Re: [Jboost-users] very-high-dimensional feature space?

SourceForge Headquarters 225 Broadway Suite 1600 San Diego, CA 92101 +1 (858) 422-6466

Hi Dan,

You should be able to use the "text" feature of JBoost and pass in the 
text itself.  JBoost then has parsers for n-gram models.  While there 
exists code for n > 1 grams, it is currently disabled. However, n==1 grams 
are enabled in the CVS repository.  'ngramtype' (fixed, full, or sparse) 
and 'ngramsize' (1,2,3...) are mostly implemented, but not fully finished 
or integrated into JBoost (for unknown reasons).

I'll look into some details on quick ways to tie the code together.  In 
the mean time, you can look at the following:
jboost/src/jboost/examples/TextDescription.java
jboost/src/jboost/examples/ngram/*.java
jboost/src/jboost/examples/ngram/SparseNgram.java

You can also look at the current hack for handling text features as 
1-grams:
http://jboost.cvs.sourceforge.net/jboost/jboost/src/jboost/examples/TextDescription.java?r1=1.1&r2=1.2

You may be able to extend this hack to bigrams with little further 
pain/suffering.  While this is certainly not an ideal solution, it may be 
much faster.  If you get stuck during code edits, feel free to post 
specific questions about the code base to jboost-devel.

Also, if you have an original document with n words, you can create a 
document with n + (n-1) words that could use n==1 grams.  Just put all 2 
words together as one word in addition to their one word parts.  I didn't 
say that very elegantly, but I'm sure you get the idea.  This should in 
turn be stored fairly sparsely (let me know if it isn't).
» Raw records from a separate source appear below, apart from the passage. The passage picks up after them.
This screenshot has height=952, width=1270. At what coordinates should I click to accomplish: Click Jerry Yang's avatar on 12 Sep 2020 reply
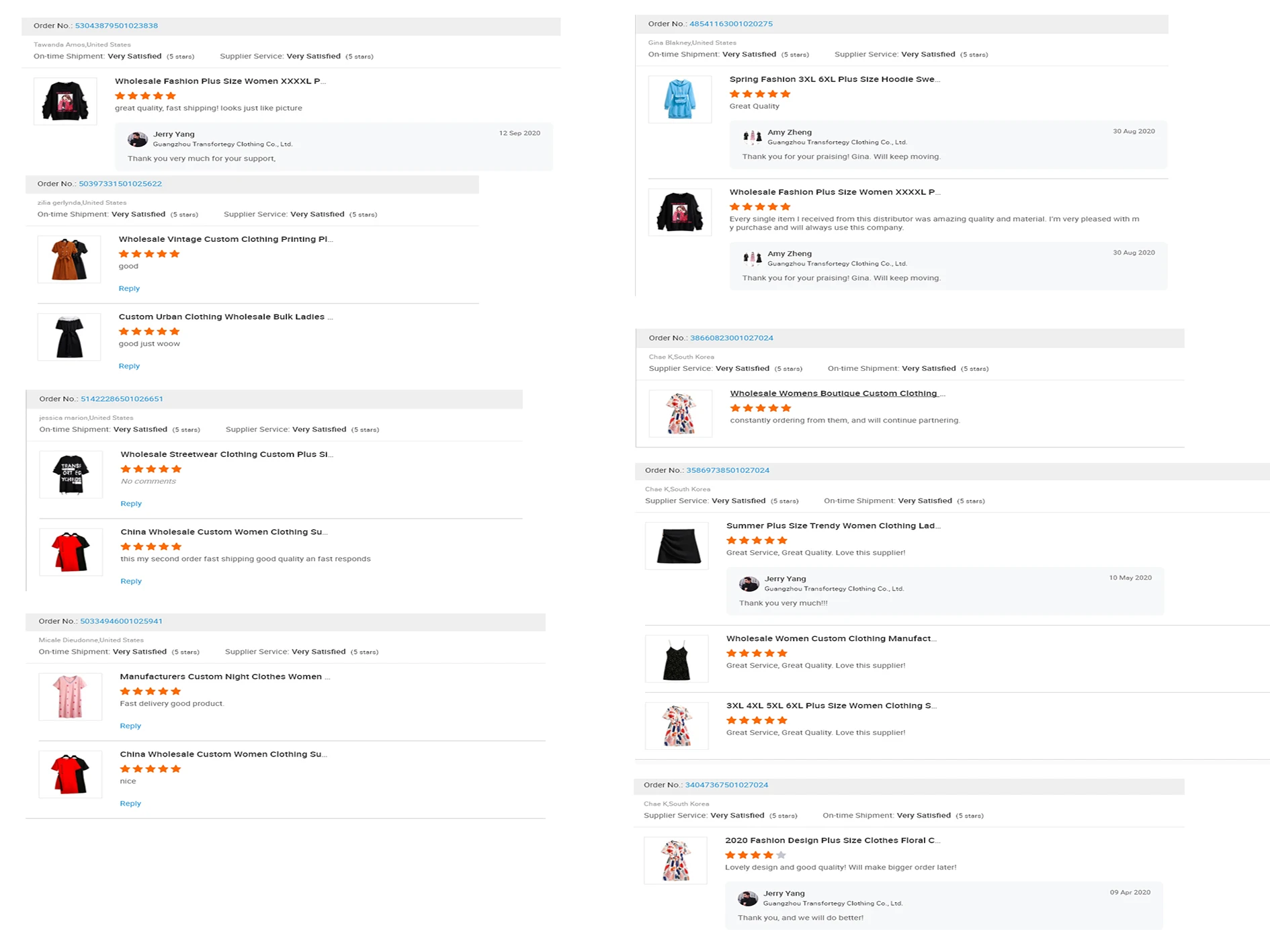(x=138, y=139)
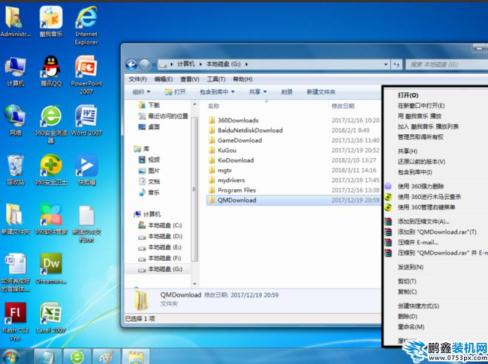
Task: Open Dreamweaver Dw desktop icon
Action: pyautogui.click(x=51, y=268)
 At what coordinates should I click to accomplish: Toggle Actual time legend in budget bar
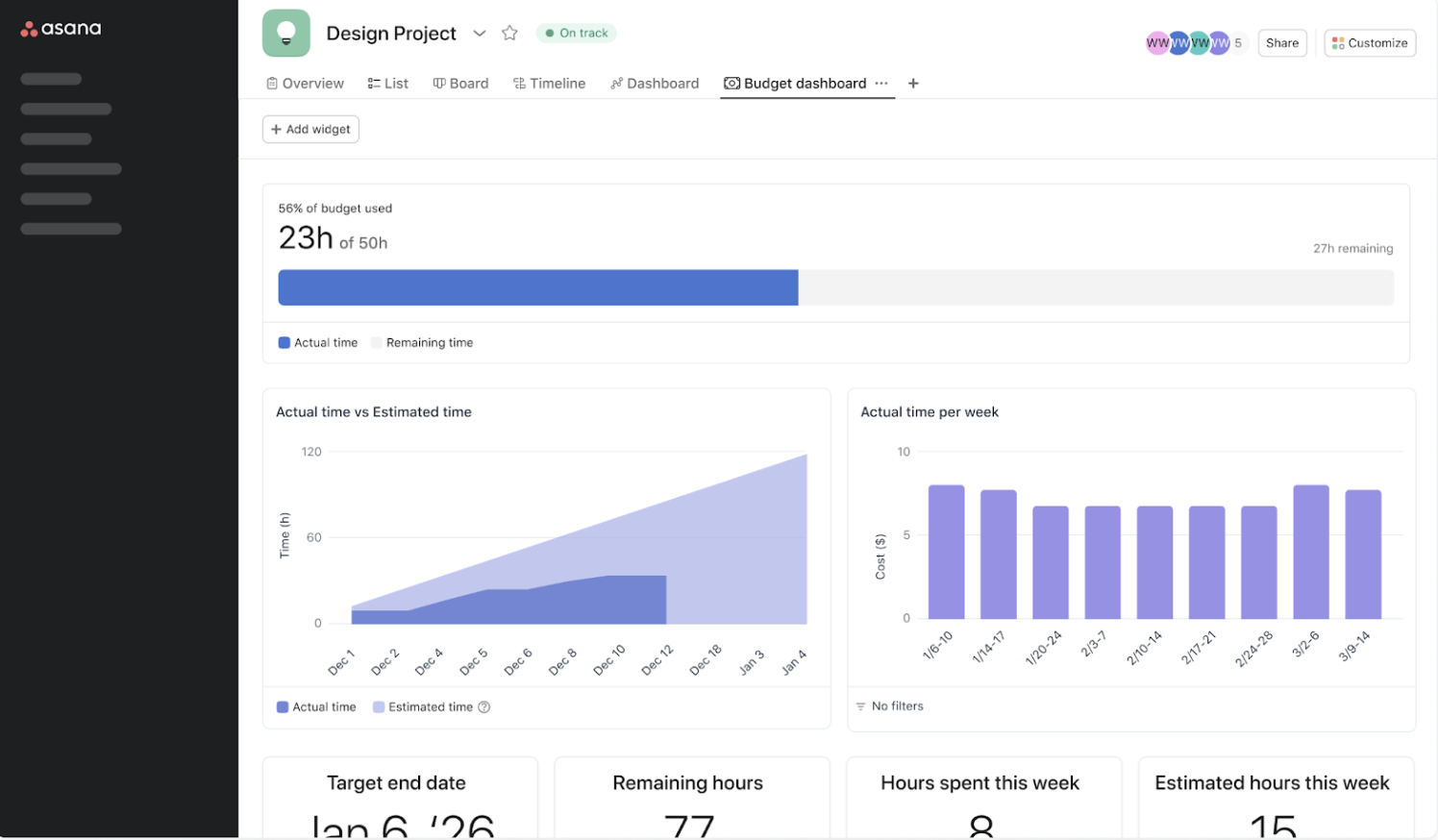point(318,343)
I'll get back to you later this week with a further update on text 
processing options.  If you don't hear back by Monday, just send a 
reminder email.

Aaron

On Wed, 2 Jul 2008, Mauer, Dan wrote:

> So I'm trying to figure out whether JBoost is workable for a research
> project, and I was wondering if anyone could help me out.
>
> What I'm doing is (more-or-less) a text categorization task, where my
> feature space consists of unigrams and bigrams (1-2 word terms) which
> either do or do not appear in each document in the collection.  There
> are around 5,000,000 different n-grams.  As you'd expect, though, the
> truth matrix of document-to-n-gram is extremely sparse - most documents
> in the collection are on the order of 200 words apiece.
>
> I know boosting can work on this set; I've written my own AdaBoost
> implementation which, while it requires a boatload of RAM (5GB or so),
> runs quite nicely.  The results, though, aren't great, I'm sure due to
> noise.  So I wanted to try BrownBoost.  But unless I'm reading the
> specs wrong, the input format for JBoost requires that each example in
> the data set be given an explicit value for every feature.  Clearly,
> this is infeasible for this set.  So, I was wondering if there is a way
> to specify the data set by explicitly giving only the TRUE-valued
> features for each example, with all other features being set to FALSE.
> Or something similar.  Or perhaps it's a feature that I could work on
> adding to JBoost, if it wouldn't require any major retooling (I only
> have funding for a week or so of work on this).
>
> Thanks,
>
> -Dan
>
>
>
> ______________________________
>
> Daniel Mauer
>
> Software Systems Engineer, Sr.
>
> E547 Software Engineering
>
> The MITRE Corporation
>
> ______________________________
>
>